Eimear Ryan: Keegan gives male players permission to put family first

There was an outpouring of appreciation this week as everyone’s favourite marauding defender, Lee Keegan, hung up his inter-county boots.
Eimear Ryan: Keegan gives male players permission to put family first

PRIORITIES: Mayo’s Lee Keegan celebrates after the 2021 Connacht final. Pic: INPHO/Lorraine O'Sullivan

I am a Tipperary millennial, and so I am a huge Eoin Kelly fan. He represents an important bridge for Tipp: a young newcomer in 2001, part of the team that ended a decade-long famine, and captain for our next All-Ireland in 2010. (Lar Corbett, also a whippersnapper in 2001 and hat-trick hero in 2010, is the other side of this talismanic coin.) I was 14 in 2001 and 23 in 2010, so it’s no exaggeration to say that Kelly was a hero of my young adulthood. 
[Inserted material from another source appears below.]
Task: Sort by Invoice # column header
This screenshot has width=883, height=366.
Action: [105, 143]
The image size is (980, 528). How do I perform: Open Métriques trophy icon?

Short, strong, never the quickest but with a lethal sidestep, Kelly was possessed of extraordinary wrists, and was able to calibrate them to score from pretty much any angle. He also had extraordinary strength of will, frequently scoring with two or three lads hanging out of him, and well able to put the head down and go for goal when Tipperary needed something. (I’m using the past tense, but 41-year-old Kelly is still putting in a ferocious shift with his club, Mullinahone.) I come to praise Kelly, not to bury him, etc etc.